Problem to work on
Please put every line of the rows, from the first one through the line containing "Click the Berserk", into a Markdown table with the columns Line No. and Line Text, leaving out blank lines.

:: Provided data ::

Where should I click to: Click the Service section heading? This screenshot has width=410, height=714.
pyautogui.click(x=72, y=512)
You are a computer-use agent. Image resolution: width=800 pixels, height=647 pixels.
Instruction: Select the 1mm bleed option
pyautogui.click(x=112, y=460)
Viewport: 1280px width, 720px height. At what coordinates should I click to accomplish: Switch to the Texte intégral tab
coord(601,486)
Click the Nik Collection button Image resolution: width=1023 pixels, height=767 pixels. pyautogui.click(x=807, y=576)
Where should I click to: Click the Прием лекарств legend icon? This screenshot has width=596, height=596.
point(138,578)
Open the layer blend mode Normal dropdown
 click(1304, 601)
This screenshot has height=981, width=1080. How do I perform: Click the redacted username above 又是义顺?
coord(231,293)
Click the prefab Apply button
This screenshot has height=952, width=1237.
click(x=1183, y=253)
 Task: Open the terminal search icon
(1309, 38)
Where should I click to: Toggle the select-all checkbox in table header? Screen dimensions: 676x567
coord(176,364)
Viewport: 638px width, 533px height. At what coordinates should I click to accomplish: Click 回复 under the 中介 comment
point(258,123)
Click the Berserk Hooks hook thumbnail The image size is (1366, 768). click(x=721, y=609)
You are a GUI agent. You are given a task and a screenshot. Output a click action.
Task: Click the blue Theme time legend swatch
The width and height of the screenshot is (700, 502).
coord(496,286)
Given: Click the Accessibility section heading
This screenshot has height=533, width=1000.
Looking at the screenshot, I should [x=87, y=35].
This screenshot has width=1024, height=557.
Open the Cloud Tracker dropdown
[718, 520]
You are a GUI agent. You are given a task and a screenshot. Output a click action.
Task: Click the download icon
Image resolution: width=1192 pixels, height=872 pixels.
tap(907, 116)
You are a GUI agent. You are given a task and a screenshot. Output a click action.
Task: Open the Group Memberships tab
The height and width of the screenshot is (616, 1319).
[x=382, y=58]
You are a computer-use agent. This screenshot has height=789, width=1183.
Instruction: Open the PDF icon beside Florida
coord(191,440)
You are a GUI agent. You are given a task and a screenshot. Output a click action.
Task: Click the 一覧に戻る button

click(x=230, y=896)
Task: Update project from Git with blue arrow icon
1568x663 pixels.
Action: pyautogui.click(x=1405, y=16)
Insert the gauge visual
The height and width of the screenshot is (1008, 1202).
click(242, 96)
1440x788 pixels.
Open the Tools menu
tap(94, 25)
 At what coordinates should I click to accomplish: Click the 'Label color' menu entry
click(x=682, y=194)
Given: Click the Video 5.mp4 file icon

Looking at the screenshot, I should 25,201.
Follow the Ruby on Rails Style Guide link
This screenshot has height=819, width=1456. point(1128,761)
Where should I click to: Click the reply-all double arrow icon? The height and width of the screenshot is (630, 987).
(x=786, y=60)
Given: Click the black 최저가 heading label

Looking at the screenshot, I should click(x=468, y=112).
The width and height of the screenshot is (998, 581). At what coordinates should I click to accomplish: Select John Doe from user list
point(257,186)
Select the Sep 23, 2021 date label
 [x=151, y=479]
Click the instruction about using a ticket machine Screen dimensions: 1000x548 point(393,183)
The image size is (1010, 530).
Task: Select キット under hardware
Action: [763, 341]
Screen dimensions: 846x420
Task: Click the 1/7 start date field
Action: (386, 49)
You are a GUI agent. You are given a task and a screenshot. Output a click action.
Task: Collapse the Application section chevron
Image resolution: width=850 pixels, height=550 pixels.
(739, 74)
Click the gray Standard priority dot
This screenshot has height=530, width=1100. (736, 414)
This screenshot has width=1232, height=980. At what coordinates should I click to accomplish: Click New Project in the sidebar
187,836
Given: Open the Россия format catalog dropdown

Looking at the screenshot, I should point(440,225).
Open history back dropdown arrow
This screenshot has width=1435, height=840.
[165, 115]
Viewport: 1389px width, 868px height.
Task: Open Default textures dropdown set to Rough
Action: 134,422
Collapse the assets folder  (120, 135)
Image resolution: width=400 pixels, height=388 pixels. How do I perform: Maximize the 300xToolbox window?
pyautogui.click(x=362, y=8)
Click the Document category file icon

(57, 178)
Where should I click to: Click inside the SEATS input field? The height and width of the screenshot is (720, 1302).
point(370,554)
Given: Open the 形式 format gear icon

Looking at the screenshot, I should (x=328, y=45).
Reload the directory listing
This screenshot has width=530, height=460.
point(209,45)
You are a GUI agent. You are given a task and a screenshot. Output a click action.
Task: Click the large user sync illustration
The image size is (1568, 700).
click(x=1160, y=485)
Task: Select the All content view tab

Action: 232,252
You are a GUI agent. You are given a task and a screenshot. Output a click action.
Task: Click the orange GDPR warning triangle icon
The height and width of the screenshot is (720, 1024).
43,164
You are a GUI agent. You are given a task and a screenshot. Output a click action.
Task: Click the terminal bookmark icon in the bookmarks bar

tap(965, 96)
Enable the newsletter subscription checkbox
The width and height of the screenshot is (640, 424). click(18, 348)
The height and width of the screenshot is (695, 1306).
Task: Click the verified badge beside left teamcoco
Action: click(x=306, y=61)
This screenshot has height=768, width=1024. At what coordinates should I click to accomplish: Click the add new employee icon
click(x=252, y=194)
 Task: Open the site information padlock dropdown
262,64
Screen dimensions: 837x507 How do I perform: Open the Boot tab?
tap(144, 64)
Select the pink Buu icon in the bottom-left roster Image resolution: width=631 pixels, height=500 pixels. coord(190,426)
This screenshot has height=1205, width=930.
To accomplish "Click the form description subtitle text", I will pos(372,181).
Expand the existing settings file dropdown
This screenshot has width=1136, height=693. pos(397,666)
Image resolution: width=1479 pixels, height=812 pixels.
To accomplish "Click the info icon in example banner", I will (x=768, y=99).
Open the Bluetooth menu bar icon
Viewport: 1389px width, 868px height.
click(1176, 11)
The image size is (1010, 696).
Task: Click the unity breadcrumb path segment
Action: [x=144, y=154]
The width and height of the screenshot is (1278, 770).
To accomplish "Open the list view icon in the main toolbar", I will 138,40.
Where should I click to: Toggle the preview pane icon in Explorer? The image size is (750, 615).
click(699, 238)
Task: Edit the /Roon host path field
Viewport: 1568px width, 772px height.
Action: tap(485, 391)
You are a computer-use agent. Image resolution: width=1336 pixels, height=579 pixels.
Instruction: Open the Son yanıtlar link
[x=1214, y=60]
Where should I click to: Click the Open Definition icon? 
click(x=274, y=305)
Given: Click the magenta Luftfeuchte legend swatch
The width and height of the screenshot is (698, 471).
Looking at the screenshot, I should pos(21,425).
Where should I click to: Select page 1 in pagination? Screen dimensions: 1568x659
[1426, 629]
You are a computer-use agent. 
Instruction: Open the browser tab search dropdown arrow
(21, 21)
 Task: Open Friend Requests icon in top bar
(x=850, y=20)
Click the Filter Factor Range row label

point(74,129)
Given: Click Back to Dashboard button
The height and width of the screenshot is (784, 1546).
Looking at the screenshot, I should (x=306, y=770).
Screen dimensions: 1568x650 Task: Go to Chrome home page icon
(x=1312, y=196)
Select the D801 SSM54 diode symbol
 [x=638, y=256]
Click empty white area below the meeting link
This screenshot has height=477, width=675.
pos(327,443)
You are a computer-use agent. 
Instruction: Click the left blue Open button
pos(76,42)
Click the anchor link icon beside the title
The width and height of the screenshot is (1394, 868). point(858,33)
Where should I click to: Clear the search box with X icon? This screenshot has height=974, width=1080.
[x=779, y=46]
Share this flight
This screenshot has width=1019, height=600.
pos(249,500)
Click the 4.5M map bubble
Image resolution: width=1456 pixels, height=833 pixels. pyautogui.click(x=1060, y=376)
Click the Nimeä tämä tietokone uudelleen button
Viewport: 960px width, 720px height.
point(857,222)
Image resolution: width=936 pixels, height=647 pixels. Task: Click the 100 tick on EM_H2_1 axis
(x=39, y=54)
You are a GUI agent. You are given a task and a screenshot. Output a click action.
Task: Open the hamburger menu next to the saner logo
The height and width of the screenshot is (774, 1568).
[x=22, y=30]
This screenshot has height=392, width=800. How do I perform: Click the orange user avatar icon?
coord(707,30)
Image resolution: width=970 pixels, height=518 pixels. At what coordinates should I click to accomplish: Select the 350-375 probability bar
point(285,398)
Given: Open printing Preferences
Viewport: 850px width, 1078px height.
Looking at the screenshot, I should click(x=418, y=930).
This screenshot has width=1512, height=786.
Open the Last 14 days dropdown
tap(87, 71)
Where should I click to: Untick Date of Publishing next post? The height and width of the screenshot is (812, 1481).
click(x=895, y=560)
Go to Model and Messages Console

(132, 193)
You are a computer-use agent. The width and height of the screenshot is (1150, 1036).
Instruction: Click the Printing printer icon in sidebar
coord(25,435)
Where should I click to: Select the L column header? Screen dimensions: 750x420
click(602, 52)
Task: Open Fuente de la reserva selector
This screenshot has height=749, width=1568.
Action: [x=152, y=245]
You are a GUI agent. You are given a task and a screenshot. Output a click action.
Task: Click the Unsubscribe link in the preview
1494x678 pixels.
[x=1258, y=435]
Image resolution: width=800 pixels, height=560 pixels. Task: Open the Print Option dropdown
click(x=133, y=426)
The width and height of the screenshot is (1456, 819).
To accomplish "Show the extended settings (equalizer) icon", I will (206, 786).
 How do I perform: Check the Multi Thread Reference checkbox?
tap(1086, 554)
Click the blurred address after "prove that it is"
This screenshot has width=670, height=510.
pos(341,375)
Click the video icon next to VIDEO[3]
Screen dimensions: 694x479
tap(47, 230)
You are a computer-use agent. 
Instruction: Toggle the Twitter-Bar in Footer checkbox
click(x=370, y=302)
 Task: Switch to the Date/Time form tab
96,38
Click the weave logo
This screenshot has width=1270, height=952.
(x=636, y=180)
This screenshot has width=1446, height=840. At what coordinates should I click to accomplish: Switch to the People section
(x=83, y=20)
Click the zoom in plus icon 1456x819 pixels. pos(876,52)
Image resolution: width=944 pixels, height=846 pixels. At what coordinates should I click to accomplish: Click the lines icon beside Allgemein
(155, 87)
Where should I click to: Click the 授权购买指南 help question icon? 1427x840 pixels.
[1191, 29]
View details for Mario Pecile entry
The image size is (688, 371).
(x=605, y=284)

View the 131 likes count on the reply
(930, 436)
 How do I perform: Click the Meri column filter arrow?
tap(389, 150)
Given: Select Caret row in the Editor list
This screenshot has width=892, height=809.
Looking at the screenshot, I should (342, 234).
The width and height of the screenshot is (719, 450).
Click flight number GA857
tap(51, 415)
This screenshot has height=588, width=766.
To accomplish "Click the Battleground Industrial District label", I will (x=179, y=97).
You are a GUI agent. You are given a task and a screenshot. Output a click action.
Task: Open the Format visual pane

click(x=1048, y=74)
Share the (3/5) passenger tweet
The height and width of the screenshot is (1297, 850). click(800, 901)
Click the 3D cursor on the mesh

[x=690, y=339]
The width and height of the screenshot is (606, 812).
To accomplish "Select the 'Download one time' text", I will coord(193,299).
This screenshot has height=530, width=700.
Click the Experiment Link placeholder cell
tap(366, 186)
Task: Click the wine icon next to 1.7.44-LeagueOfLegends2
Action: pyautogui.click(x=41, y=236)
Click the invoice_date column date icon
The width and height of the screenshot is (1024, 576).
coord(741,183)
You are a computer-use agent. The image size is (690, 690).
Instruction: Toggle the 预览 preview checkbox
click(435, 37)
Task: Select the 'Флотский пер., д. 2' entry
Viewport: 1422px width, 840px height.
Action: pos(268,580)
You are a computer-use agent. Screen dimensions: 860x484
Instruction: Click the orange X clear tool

:::

Problem solution
| Line No. | Line Text |
|---|---|
| 1 | Where should I click to: Click the Service section heading? This screenshot has width=410, height=714. |
| 2 | pyautogui.click(x=72, y=512) |
| 3 | You are a computer-use agent. Image resolution: width=800 pixels, height=647 pixels. |
| 4 | Instruction: Select the 1mm bleed option |
| 5 | pyautogui.click(x=112, y=460) |
| 6 | Viewport: 1280px width, 720px height. At what coordinates should I click to accomplish: Switch to the Texte intégral tab |
| 7 | coord(601,486) |
| 8 | Click the Nik Collection button Image resolution: width=1023 pixels, height=767 pixels. pyautogui.click(x=807, y=576) |
| 9 | Where should I click to: Click the Прием лекарств legend icon? This screenshot has width=596, height=596. |
| 10 | point(138,578) |
| 11 | Open the layer blend mode Normal dropdown |
| 12 |  click(1304, 601) |
| 13 | This screenshot has height=981, width=1080. How do I perform: Click the redacted username above 又是义顺? |
| 14 | coord(231,293) |
| 15 | Click the prefab Apply button |
| 16 | This screenshot has height=952, width=1237. |
| 17 | click(x=1183, y=253) |
| 18 |  Task: Open the terminal search icon |
| 19 | (1309, 38) |
| 20 | Where should I click to: Toggle the select-all checkbox in table header? Screen dimensions: 676x567 |
| 21 | coord(176,364) |
| 22 | Viewport: 638px width, 533px height. At what coordinates should I click to accomplish: Click 回复 under the 中介 comment |
| 23 | point(258,123) |
| 24 | Click the Berserk Hooks hook thumbnail The image size is (1366, 768). click(x=721, y=609) |